### EXERCISE GOAL
The answer is the full set of records below, transcribed exactly.

========================================

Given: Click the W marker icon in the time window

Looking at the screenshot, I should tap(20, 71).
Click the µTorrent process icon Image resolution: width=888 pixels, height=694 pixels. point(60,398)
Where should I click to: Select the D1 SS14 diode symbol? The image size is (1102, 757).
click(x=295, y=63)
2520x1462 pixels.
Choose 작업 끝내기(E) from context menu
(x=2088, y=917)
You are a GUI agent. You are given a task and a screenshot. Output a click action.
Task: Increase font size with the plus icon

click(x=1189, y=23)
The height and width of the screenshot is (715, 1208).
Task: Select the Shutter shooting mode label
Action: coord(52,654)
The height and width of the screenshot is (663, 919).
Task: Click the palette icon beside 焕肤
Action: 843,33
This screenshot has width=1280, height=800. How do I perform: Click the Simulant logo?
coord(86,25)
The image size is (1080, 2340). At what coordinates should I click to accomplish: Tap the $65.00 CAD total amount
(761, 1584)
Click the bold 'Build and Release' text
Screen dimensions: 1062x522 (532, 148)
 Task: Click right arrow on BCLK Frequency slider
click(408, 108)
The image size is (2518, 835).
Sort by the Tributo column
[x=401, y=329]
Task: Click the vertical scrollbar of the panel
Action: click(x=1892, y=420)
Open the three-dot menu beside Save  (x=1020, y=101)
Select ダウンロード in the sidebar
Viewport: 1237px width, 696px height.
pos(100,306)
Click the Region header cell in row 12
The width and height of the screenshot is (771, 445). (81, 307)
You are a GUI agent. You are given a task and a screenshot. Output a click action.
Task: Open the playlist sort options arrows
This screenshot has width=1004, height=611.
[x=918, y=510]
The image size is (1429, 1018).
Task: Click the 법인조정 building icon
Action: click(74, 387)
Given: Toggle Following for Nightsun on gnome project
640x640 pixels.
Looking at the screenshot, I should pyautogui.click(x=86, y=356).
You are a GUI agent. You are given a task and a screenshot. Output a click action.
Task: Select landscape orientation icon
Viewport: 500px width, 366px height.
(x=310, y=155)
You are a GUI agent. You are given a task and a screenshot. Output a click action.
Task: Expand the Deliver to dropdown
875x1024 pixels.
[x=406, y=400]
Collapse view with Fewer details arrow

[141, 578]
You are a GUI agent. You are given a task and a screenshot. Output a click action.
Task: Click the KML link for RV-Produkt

========================================

### YOUR RESPONSE
Given: Click the W marker icon in the time window

Looking at the screenshot, I should tap(20, 71).
Click the µTorrent process icon Image resolution: width=888 pixels, height=694 pixels. point(60,398)
Where should I click to: Select the D1 SS14 diode symbol? The image size is (1102, 757).
click(x=295, y=63)
2520x1462 pixels.
Choose 작업 끝내기(E) from context menu
(x=2088, y=917)
You are a GUI agent. You are given a task and a screenshot. Output a click action.
Task: Increase font size with the plus icon

click(x=1189, y=23)
The height and width of the screenshot is (715, 1208).
Task: Select the Shutter shooting mode label
Action: coord(52,654)
The height and width of the screenshot is (663, 919).
Task: Click the palette icon beside 焕肤
Action: 843,33
This screenshot has width=1280, height=800. How do I perform: Click the Simulant logo?
coord(86,25)
The image size is (1080, 2340). At what coordinates should I click to accomplish: Tap the $65.00 CAD total amount
(761, 1584)
Click the bold 'Build and Release' text
Screen dimensions: 1062x522 (532, 148)
 Task: Click right arrow on BCLK Frequency slider
click(408, 108)
The image size is (2518, 835).
Sort by the Tributo column
[x=401, y=329]
Task: Click the vertical scrollbar of the panel
Action: click(x=1892, y=420)
Open the three-dot menu beside Save  (x=1020, y=101)
Select ダウンロード in the sidebar
Viewport: 1237px width, 696px height.
pos(100,306)
Click the Region header cell in row 12
The width and height of the screenshot is (771, 445). (81, 307)
You are a GUI agent. You are given a task and a screenshot. Output a click action.
Task: Open the playlist sort options arrows
This screenshot has width=1004, height=611.
[x=918, y=510]
The image size is (1429, 1018).
Task: Click the 법인조정 building icon
Action: click(74, 387)
Given: Toggle Following for Nightsun on gnome project
640x640 pixels.
Looking at the screenshot, I should pyautogui.click(x=86, y=356).
You are a GUI agent. You are given a task and a screenshot. Output a click action.
Task: Select landscape orientation icon
Viewport: 500px width, 366px height.
(x=310, y=155)
You are a GUI agent. You are given a task and a screenshot. Output a click action.
Task: Expand the Deliver to dropdown
875x1024 pixels.
[x=406, y=400]
Collapse view with Fewer details arrow

[141, 578]
You are a GUI agent. You are given a task and a screenshot. Output a click action.
Task: Click the KML link for RV-Produkt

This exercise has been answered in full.